PASSAGE SHOWN:
※
CERN’s Large Hadron Collider continues to take many by awe and surprise.
For those of you who are awestruck by the size of the Large Hadron Collider (LHC) at CERN, Geneva, and its astronomical budgets, here are some particles for thought. The scale and budget of some similar Big Science projects either underway, or on the drawing board, could leave you gasping.
- US space agency NASA’s James Webb Space Telescope, estimated to cost $10 billion, would help scientists study the universe for the first stars and galaxies that ever emerged.
- Canadian scientists are spending another $10 billion on the construction of the world’s largest undersea observatory to understand life in depths no man has ever ventured before.
- A $6.7 billion Relativistic Heavy Ion Collider – you can call it a mega time machine – is being built on Long Island, USA, to recreate conditions that existed during the first millionth of a second of the Big Bang using particle collisions that can produce temperatures up to 7.2 trillion degrees.
- Several billion dollars have been earmarked for other mega science projects in different parts of the world, including India.
Like the LHC, all these projects – in fields ranging from particle physics to cosmology -are designed to help scientists to understand dark matter, black holes, antimatter, gravitational waves and more.
※
DATASET EXCERPTS:
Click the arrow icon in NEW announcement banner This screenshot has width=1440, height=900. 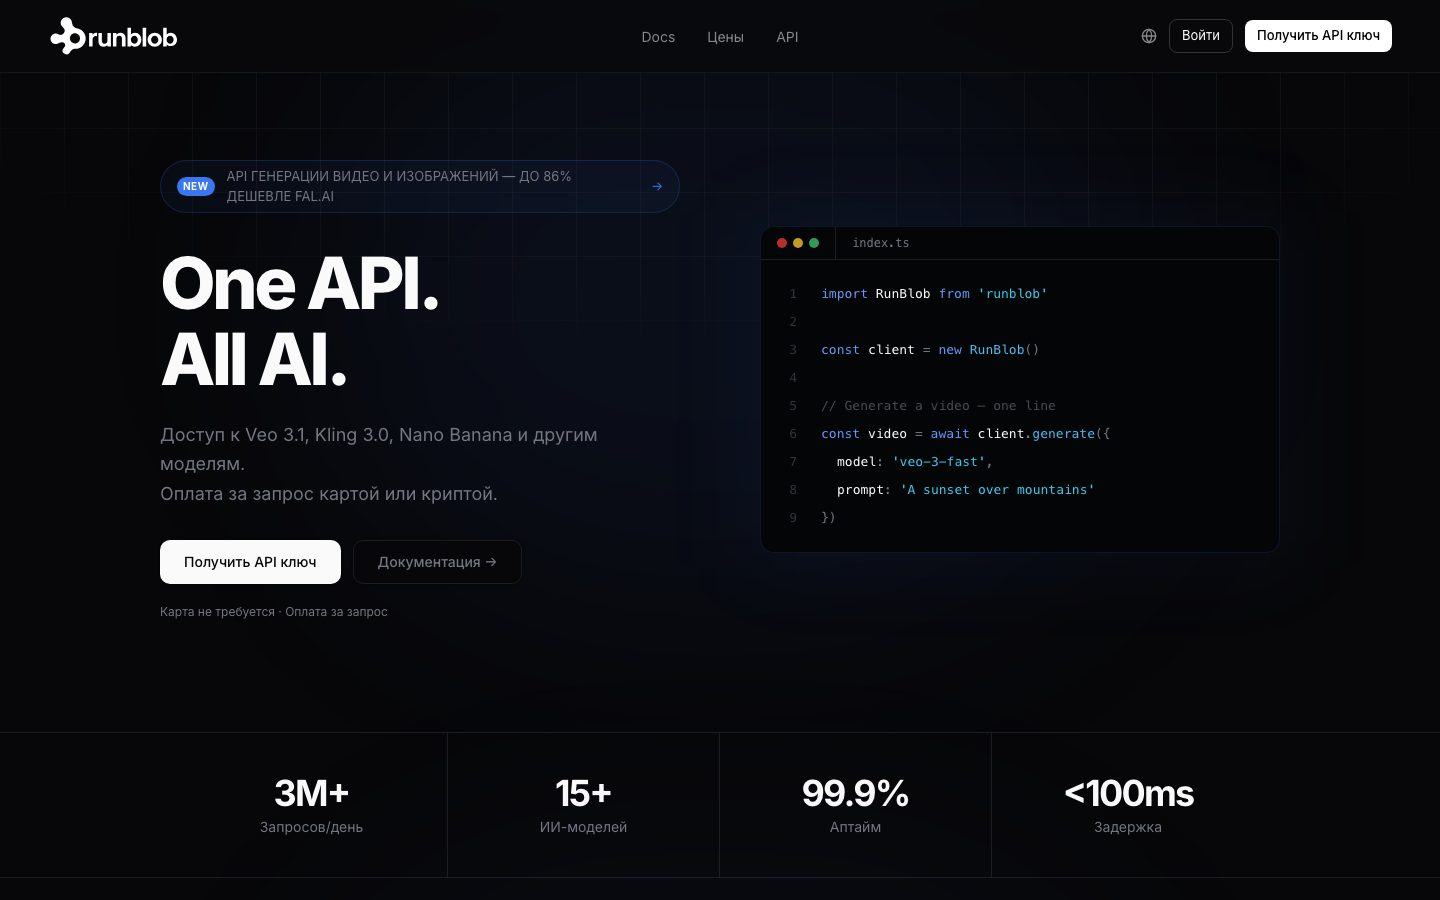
※
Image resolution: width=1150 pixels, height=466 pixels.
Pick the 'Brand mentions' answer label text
※
AIM: Transcribe the whole passage above about the Large Hadron Collider and other Big Science projects, word for word.

FULL OUTPUT:
CERN’s Large Hadron Collider continues to take many by awe and surprise.
For those of you who are awestruck by the size of the Large Hadron Collider (LHC) at CERN, Geneva, and its astronomical budgets, here are some particles for thought. The scale and budget of some similar Big Science projects either underway, or on the drawing board, could leave you gasping.
- US space agency NASA’s James Webb Space Telescope, estimated to cost $10 billion, would help scientists study the universe for the first stars and galaxies that ever emerged.
- Canadian scientists are spending another $10 billion on the construction of the world’s largest undersea observatory to understand life in depths no man has ever ventured before.
- A $6.7 billion Relativistic Heavy Ion Collider – you can call it a mega time machine – is being built on Long Island, USA, to recreate conditions that existed during the first millionth of a second of the Big Bang using particle collisions that can produce temperatures up to 7.2 trillion degrees.
- Several billion dollars have been earmarked for other mega science projects in different parts of the world, including India.
Like the LHC, all these projects – in fields ranging from particle physics to cosmology -are designed to help scientists to understand dark matter, black holes, antimatter, gravitational waves and more.